Airdrie Chamber video advocates for local businesses to reopen safely
The Airdrie Chamber of Commerce is working on a video campaign that will feature local business owners, in an attempt to grab the attention of the provincial government.
The video will come shortly after Alberta’s chief medical officer of health, Dr. Deena Hinshaw, announced Jan. 22 that pandemic-related restrictions will remain in place for the time being.
“We are fully aware that the government is obviously taking extreme precaution around health and safety,” said Marilyne Aalhus, executive director for the Airdrie Chamber of Commerce. “But it’s gotten to a point that we need businesses to have a plan. They need to know when they will be able to reopen their doors safely.”

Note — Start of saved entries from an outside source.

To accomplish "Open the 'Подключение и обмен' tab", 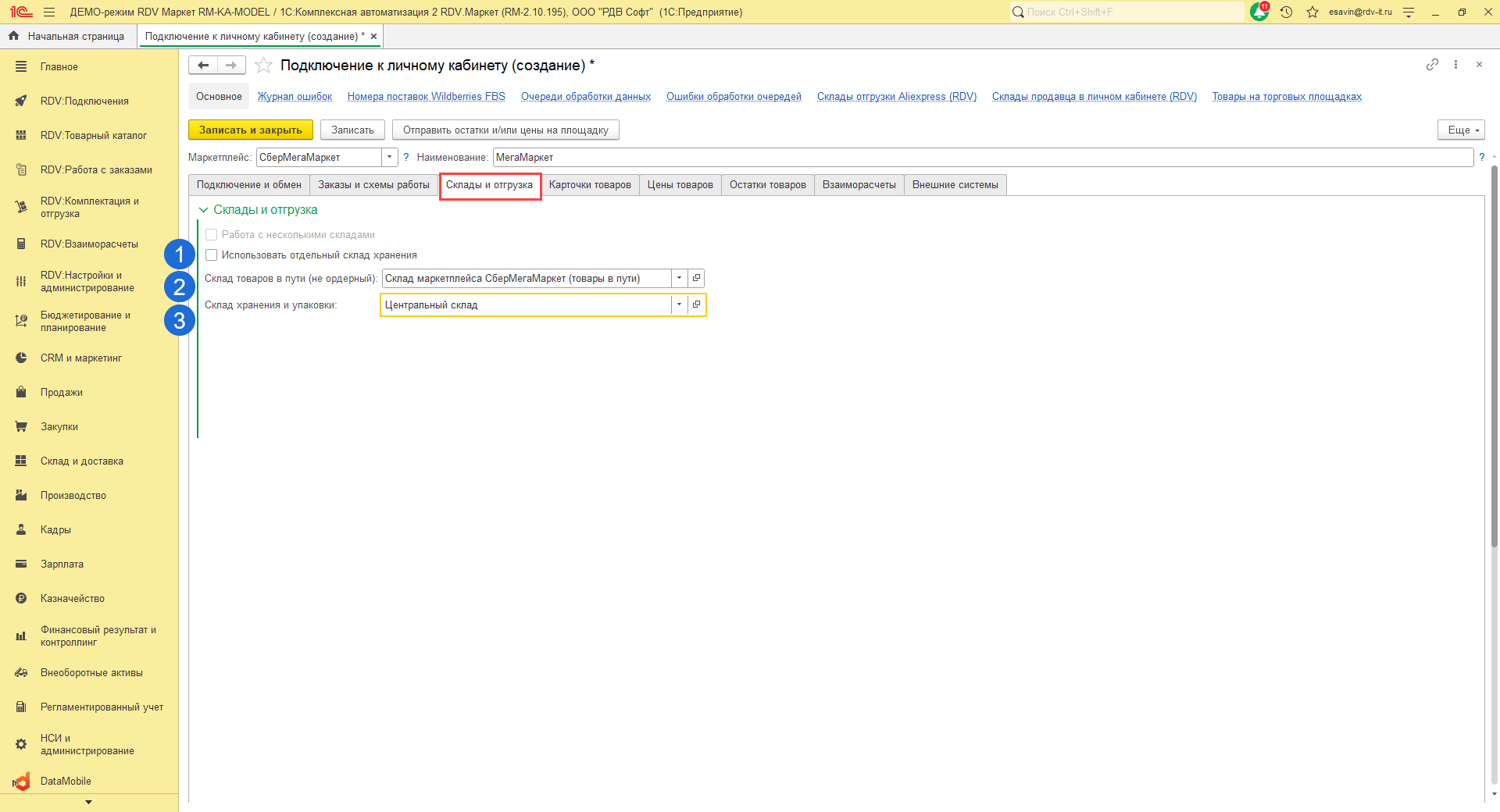I will click(x=248, y=185).

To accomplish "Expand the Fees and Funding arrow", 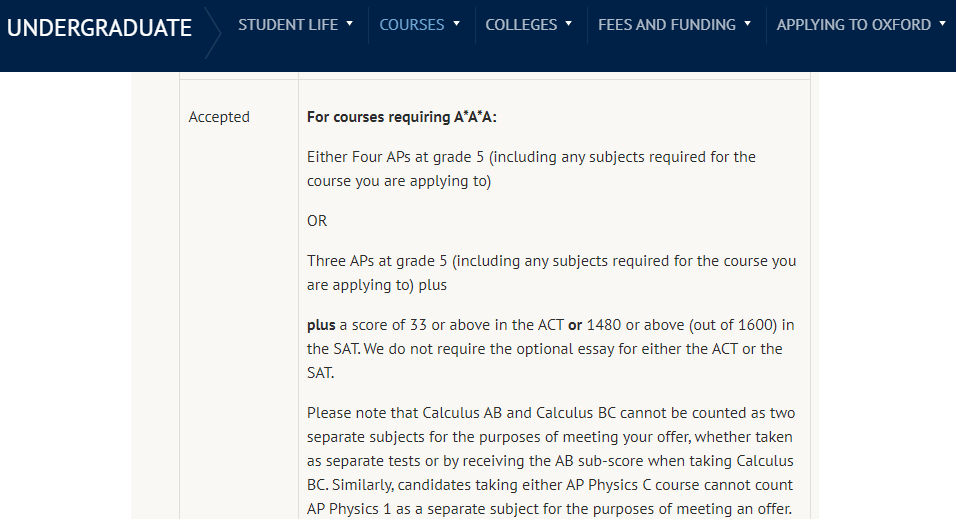I will tap(747, 24).
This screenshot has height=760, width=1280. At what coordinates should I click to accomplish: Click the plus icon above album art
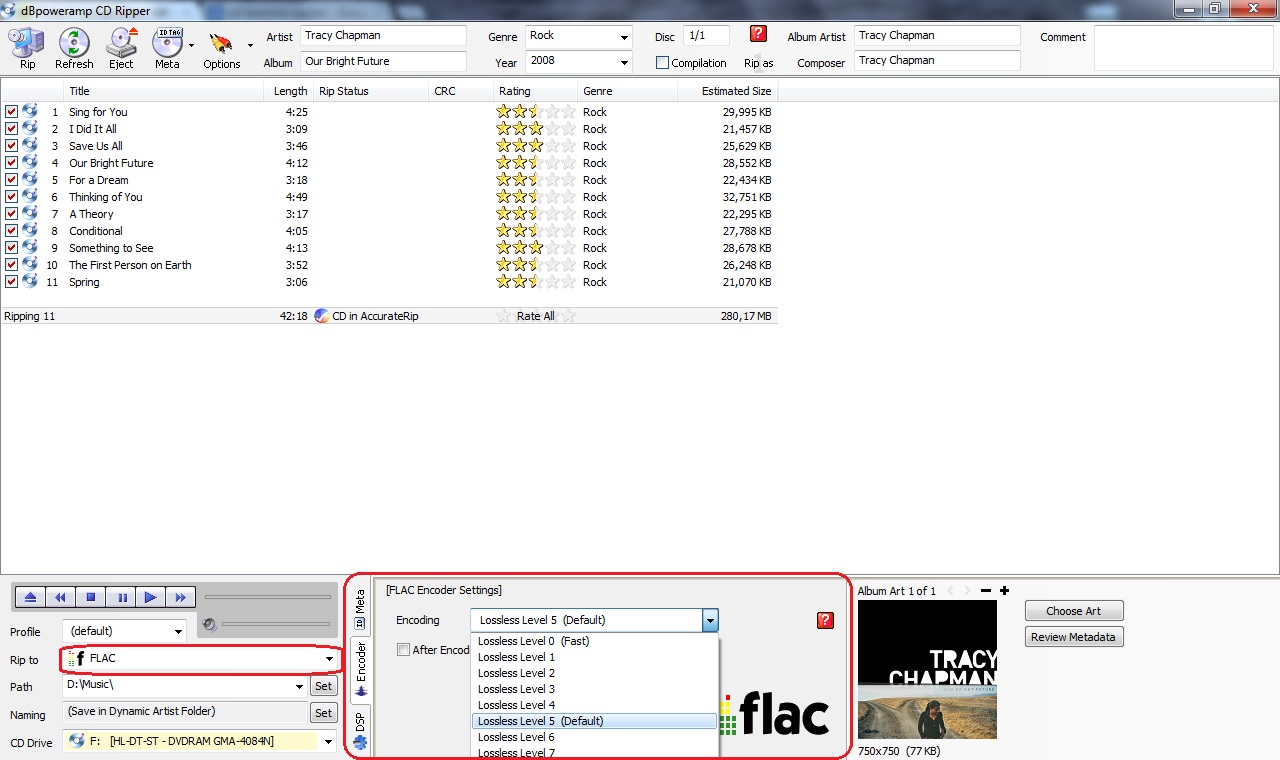pos(1004,591)
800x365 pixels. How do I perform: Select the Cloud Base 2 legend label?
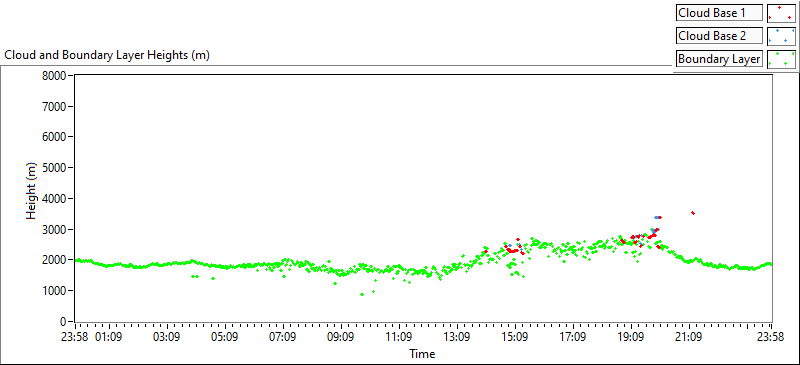719,36
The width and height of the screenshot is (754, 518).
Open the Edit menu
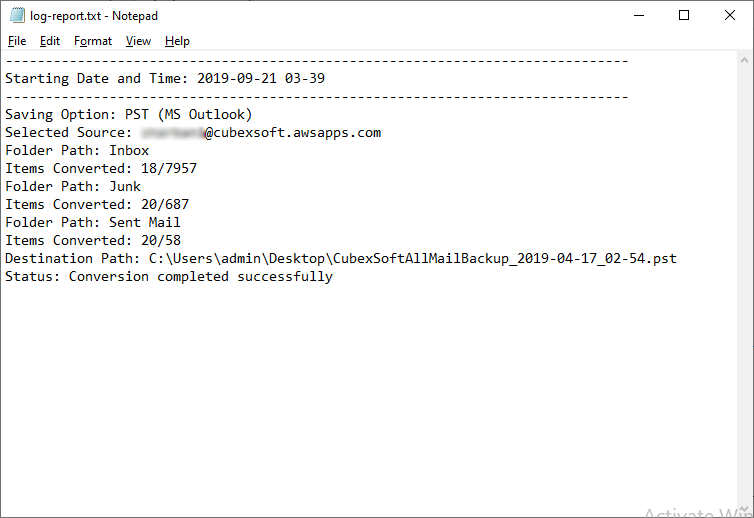50,41

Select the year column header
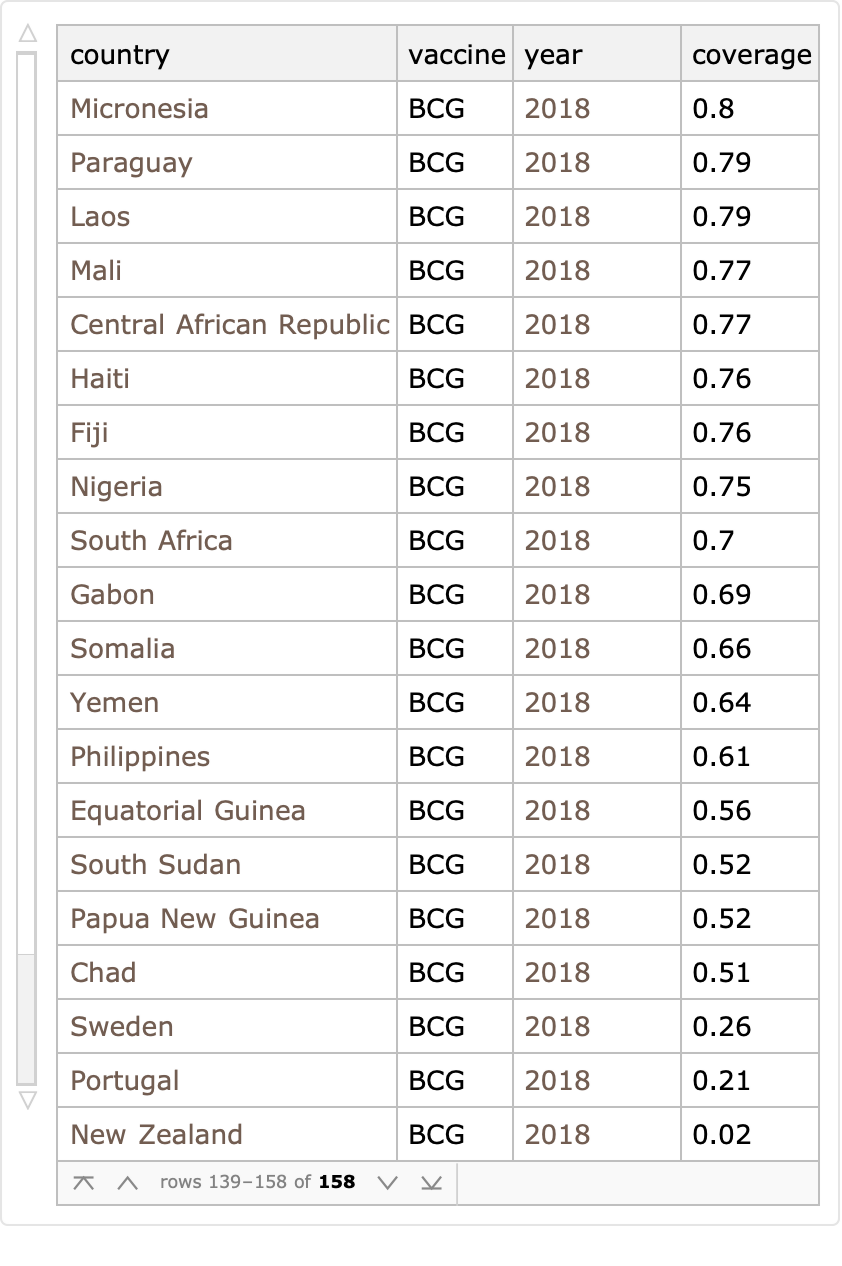click(553, 55)
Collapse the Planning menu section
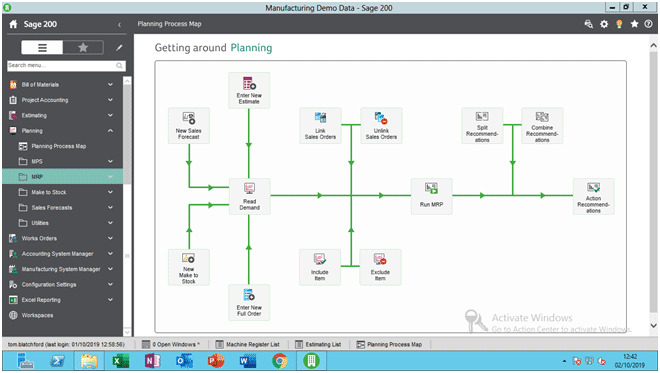Screen dimensions: 660x373 (110, 131)
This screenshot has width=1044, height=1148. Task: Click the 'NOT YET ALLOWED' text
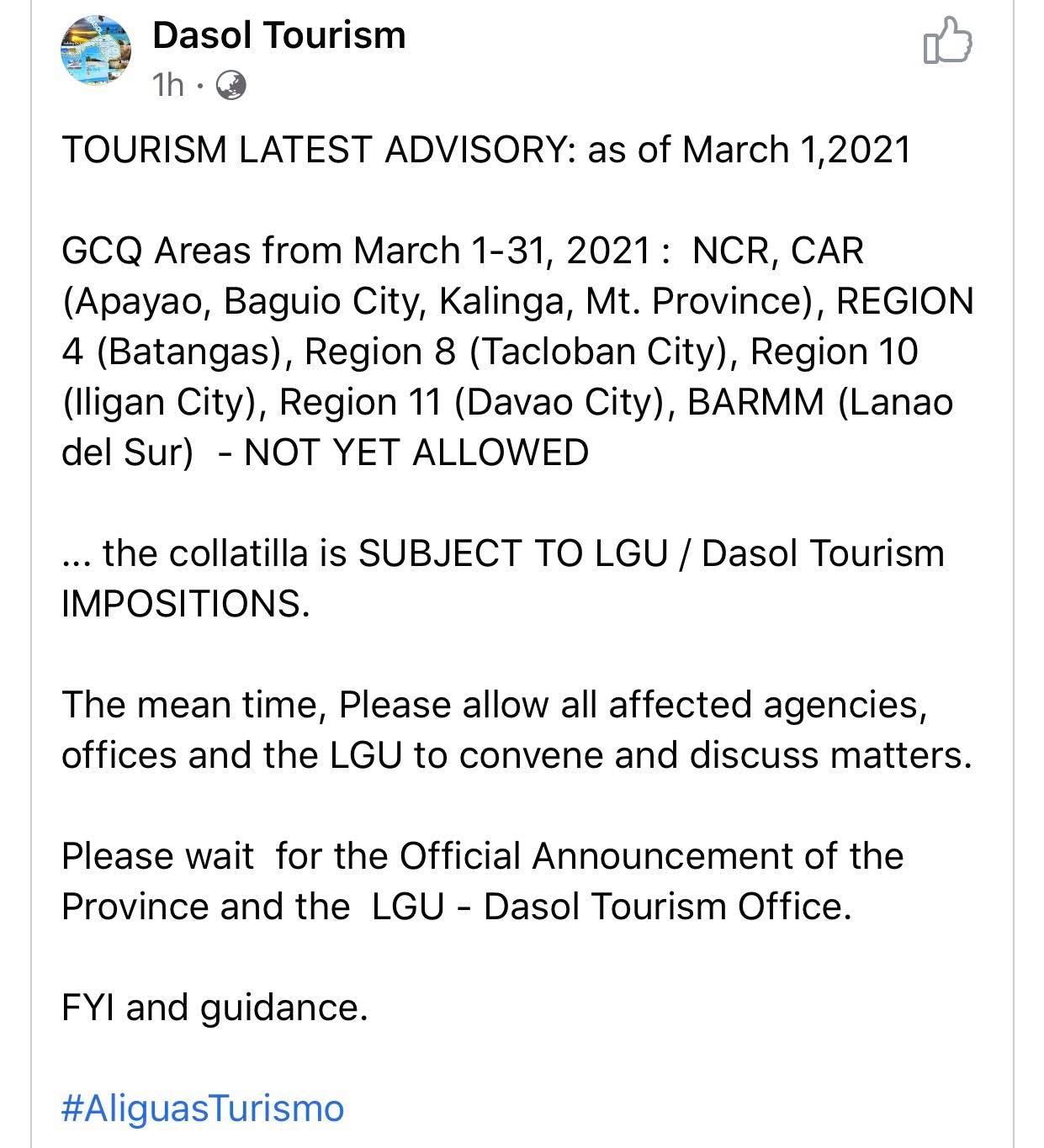[416, 452]
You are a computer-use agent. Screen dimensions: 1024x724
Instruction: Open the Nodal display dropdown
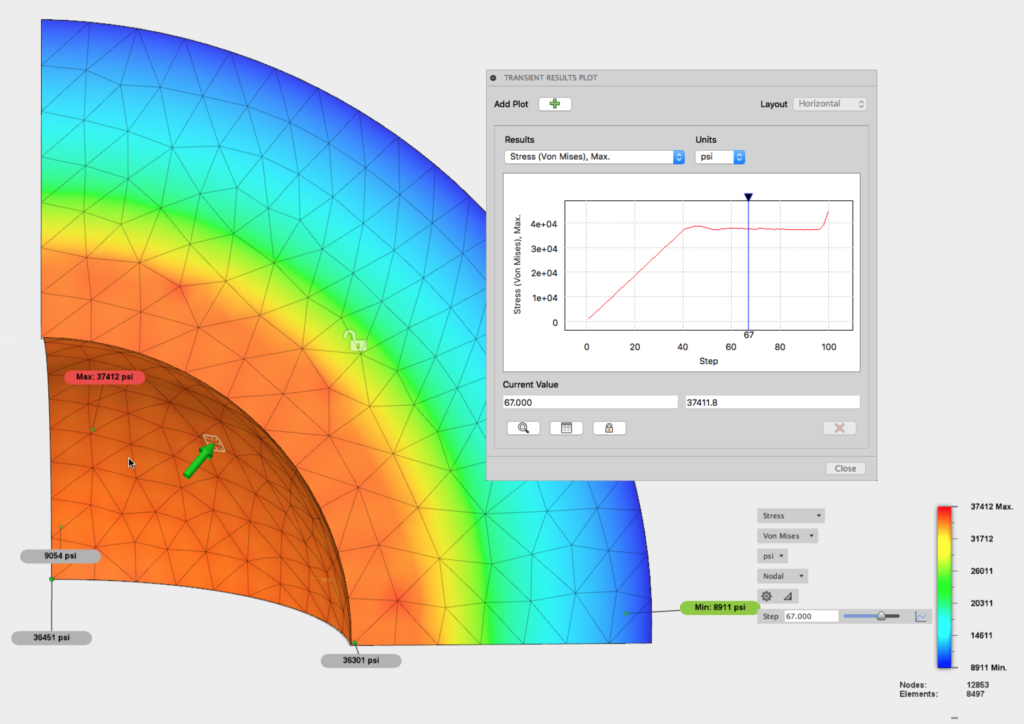pos(782,576)
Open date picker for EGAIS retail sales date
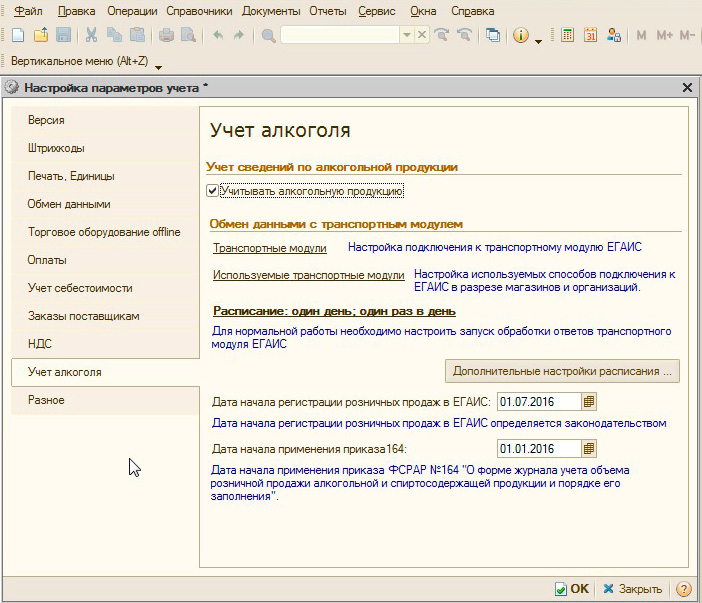The image size is (702, 603). 589,401
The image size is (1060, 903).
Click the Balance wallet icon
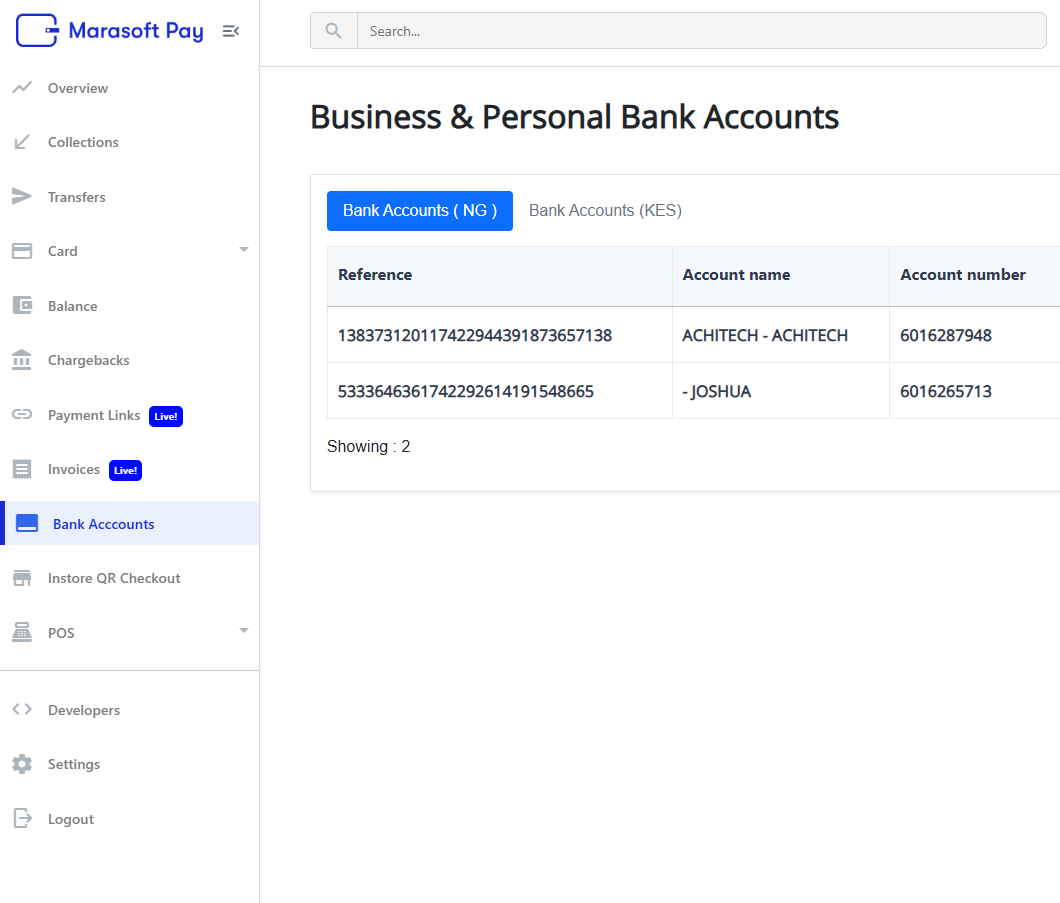tap(22, 306)
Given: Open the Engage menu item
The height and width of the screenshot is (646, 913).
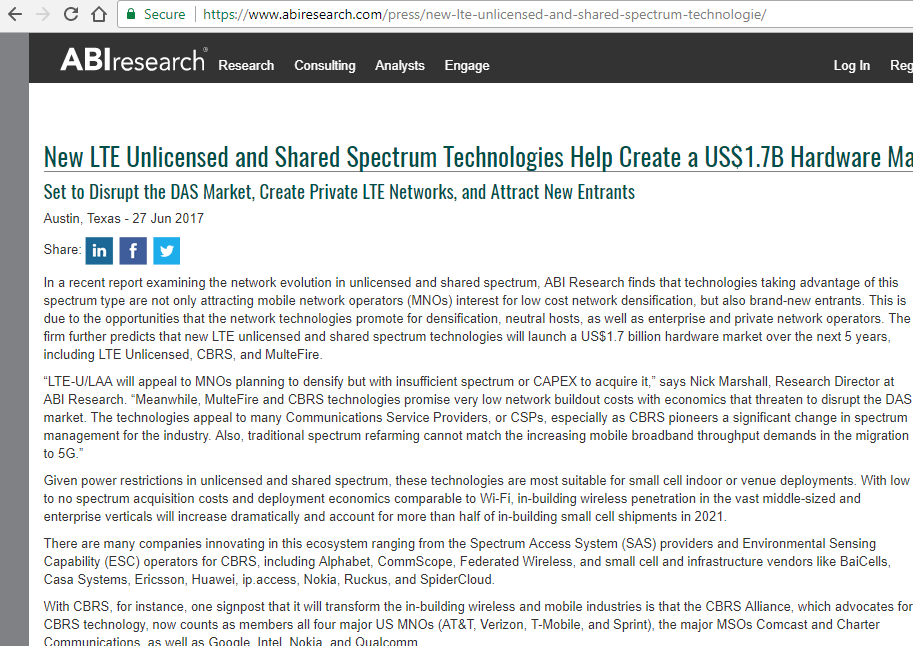Looking at the screenshot, I should 467,65.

Aalhus said the main motivation of the chamber’s video campaign is to put human faces to the businesses that have been impacted by pandemic-related restrictions and closures.
“We want people to see how significant the impact has been on businesses,” she said. “We appreciate the efforts the government has made in offering the relaunch grants. There are certain things that have been done, but for businesses that have taxes to pay, the subsidy does nothing.”
According to Aalhus, the video campaign is accepting submissions from business owners who want to be in the video until Jan. 28. Businesses that haven’t necessarily been negatively affected can also apply, she added, as a show of support to the local business community.
Once it’s completed, Aalhus said the video will be sent to a provincial government task force, as well as Airdrie’s political and federal government representatives.
“We are going to try and keep the message alive,” she said. “We feel like we are making a difference.”
Aalhus commended the government for its decision to allow personal-care services to reopen by appointment on Jan. 18, saying it was an important step. Now, she said it’s time to evaluate all business models to find out when still-closed sectors can reopen safely.
“Subsidies won’t be going away,” she said. “We are hoping allowing 15 per cent capacity for businesses that are currently still shut down will allow them to remain open for the long term, otherwise, there will be closures. That is something that is unavoidable if the government doesn’t allow them to start creating their own revenue.”
Aalhus said she is proud of Airdrie and the support not only the community has shown, but other businesses as well.
“I think there has been a lot of resiliency and care for one another,” she said. “As much as it has been challenging and I have heard a lot of sad stories, I have heard so much positivity.”
The video, according to Aalhus, should be released in early February.
“At the very least, we just want to see the numbers and understand why these decisions have been made,” she said. “This [virus] isn’t going anywhere. These businesses are bleeding out and haven’t been given a band-aid. We need to have some answers."